**DIRECTIONS:** Given the records below, would you repeat exactly the lines that begin at the one containing "[button] (661, 26)" and end at the one containing "Browse all experiences (849, 1997)", inclusive?

**EXERCISE MATERIALS:**
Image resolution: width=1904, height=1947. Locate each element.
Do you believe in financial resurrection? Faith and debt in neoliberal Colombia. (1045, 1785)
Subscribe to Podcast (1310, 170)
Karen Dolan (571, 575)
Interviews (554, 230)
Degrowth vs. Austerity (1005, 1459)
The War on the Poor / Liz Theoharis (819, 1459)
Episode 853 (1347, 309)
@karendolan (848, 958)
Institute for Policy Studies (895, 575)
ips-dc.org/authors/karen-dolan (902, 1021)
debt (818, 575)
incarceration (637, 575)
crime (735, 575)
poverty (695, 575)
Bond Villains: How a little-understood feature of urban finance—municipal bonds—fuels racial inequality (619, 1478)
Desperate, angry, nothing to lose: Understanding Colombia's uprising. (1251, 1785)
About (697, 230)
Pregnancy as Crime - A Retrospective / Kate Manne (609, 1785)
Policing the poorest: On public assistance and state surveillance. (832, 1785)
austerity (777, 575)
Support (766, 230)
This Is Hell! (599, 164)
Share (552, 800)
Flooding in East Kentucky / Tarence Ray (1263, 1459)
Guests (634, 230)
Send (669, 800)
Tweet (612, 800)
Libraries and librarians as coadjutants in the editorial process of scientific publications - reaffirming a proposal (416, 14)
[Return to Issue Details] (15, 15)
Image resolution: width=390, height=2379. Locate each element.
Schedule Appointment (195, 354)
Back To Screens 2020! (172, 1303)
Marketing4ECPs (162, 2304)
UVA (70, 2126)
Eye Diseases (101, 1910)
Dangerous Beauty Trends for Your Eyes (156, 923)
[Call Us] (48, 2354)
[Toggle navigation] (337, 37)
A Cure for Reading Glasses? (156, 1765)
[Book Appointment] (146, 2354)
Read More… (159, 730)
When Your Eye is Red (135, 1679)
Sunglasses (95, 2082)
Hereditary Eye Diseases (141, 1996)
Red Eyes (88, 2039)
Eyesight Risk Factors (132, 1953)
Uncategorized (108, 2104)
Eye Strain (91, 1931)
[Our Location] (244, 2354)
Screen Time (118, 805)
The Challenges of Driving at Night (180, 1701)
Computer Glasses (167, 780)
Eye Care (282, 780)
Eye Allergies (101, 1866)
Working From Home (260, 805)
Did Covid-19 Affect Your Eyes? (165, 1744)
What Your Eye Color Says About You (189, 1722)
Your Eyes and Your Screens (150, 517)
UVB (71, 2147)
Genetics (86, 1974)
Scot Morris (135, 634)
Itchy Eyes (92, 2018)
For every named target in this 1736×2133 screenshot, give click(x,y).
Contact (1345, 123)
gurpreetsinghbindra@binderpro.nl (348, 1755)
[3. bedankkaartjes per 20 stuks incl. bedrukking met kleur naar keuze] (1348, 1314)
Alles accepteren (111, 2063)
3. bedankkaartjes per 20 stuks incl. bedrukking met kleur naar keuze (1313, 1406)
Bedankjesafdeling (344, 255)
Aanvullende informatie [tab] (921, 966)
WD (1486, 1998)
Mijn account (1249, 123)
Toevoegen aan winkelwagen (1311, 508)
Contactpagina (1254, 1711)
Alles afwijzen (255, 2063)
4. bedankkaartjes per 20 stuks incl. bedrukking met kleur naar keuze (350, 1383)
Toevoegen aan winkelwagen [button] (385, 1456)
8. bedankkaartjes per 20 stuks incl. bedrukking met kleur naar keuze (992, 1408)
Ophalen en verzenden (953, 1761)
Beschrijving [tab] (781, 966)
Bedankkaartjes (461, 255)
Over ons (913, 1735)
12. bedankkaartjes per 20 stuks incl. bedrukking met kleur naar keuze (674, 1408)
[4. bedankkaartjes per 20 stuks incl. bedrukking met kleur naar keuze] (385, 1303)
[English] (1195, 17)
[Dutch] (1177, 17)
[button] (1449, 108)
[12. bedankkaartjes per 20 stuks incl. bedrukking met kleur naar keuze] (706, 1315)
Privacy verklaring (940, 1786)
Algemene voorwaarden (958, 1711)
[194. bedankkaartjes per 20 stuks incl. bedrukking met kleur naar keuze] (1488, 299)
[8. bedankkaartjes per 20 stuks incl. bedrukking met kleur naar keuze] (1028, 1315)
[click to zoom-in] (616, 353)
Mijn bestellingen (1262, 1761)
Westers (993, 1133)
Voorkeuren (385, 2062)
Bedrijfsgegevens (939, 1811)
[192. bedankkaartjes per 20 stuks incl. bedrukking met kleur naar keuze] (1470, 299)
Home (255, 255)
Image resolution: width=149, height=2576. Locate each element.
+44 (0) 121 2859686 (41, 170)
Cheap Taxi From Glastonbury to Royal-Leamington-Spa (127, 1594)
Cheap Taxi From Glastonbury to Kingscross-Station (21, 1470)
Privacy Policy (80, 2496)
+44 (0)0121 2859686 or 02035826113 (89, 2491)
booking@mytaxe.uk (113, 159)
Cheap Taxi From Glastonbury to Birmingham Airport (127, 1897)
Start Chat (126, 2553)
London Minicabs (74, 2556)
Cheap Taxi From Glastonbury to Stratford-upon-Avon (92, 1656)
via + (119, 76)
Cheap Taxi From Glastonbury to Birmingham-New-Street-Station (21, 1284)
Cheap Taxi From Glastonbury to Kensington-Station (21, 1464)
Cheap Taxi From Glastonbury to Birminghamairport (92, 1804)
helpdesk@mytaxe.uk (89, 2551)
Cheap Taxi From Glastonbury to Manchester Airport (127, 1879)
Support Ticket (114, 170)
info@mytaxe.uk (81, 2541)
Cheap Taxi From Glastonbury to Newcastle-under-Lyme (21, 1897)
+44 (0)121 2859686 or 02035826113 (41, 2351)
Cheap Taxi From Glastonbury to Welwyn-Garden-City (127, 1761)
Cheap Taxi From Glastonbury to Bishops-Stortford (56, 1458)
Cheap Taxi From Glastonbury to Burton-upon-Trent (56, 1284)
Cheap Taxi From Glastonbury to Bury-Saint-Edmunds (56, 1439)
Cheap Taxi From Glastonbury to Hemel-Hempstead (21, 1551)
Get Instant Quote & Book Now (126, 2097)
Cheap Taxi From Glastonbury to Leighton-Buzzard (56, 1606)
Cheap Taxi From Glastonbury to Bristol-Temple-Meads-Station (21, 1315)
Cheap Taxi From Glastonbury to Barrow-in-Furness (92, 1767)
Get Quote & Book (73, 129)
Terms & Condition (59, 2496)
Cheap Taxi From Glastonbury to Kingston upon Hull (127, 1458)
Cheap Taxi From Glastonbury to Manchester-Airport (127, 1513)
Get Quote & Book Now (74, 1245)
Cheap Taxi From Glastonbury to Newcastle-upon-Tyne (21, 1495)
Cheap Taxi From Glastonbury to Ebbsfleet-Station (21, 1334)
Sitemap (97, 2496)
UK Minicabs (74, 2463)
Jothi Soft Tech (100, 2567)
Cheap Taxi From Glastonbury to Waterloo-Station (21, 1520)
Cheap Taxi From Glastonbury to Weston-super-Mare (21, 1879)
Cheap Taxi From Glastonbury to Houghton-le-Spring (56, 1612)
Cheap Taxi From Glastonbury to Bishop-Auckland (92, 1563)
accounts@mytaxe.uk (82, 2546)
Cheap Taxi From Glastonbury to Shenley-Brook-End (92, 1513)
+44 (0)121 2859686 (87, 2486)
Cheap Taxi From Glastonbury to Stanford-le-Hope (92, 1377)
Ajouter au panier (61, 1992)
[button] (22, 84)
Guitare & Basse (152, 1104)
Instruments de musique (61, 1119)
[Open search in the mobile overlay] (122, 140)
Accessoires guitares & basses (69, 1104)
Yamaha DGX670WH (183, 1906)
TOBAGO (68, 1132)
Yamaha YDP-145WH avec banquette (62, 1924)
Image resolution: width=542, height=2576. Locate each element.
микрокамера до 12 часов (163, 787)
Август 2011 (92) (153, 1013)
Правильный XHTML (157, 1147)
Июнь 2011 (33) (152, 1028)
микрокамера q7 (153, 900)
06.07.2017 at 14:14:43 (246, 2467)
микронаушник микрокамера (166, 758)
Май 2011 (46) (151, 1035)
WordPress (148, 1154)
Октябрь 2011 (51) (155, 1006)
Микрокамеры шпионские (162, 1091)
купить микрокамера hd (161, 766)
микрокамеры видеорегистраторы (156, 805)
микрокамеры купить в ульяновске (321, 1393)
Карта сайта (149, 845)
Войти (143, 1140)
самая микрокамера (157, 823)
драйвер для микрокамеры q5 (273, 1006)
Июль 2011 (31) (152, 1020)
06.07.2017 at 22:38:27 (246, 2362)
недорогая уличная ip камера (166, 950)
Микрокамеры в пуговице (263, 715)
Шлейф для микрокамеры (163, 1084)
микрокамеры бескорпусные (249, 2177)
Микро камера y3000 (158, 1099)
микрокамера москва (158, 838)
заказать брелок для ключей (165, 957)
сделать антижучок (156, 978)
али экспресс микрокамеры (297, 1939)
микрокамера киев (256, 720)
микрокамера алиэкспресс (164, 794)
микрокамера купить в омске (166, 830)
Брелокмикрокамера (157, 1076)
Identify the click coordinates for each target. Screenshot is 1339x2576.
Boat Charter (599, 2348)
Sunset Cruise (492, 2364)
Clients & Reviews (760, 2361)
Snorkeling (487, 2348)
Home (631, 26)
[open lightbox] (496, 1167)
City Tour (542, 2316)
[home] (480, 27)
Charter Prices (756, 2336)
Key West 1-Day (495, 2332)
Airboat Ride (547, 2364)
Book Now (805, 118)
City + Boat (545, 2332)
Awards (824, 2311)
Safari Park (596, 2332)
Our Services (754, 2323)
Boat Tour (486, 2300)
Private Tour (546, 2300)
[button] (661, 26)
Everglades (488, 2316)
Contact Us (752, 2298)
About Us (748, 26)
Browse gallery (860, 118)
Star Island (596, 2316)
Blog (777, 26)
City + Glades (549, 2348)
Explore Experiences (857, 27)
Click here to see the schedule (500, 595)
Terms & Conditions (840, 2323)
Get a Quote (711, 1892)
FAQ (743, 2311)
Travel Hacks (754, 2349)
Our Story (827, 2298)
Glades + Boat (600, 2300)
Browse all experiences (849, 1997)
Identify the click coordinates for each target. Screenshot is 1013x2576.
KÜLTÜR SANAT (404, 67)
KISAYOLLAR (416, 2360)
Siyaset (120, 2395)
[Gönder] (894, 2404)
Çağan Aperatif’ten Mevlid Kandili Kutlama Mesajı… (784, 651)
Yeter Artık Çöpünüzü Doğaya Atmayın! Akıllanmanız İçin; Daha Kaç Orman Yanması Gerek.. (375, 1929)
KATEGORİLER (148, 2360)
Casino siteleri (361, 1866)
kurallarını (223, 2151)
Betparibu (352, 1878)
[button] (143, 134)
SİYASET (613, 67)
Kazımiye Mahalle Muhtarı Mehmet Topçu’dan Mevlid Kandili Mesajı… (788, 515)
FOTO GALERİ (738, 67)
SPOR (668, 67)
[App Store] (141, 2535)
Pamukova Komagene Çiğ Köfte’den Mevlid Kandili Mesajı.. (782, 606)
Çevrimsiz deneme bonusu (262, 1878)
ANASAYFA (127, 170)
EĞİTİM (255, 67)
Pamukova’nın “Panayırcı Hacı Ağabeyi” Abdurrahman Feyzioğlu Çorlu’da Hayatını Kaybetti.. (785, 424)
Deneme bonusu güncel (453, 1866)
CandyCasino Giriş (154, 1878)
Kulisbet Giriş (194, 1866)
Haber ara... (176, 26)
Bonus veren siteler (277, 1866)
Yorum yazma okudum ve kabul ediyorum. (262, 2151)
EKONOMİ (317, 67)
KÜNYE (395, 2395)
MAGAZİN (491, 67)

**OUTPUT BELOW:**
[button] (661, 26)
Everglades (488, 2316)
Contact Us (752, 2298)
About Us (748, 26)
Browse gallery (860, 118)
Star Island (596, 2316)
Blog (777, 26)
City + Glades (549, 2348)
Explore Experiences (857, 27)
Click here to see the schedule (500, 595)
Terms & Conditions (840, 2323)
Get a Quote (711, 1892)
FAQ (743, 2311)
Travel Hacks (754, 2349)
Our Story (827, 2298)
Glades + Boat (600, 2300)
Browse all experiences (849, 1997)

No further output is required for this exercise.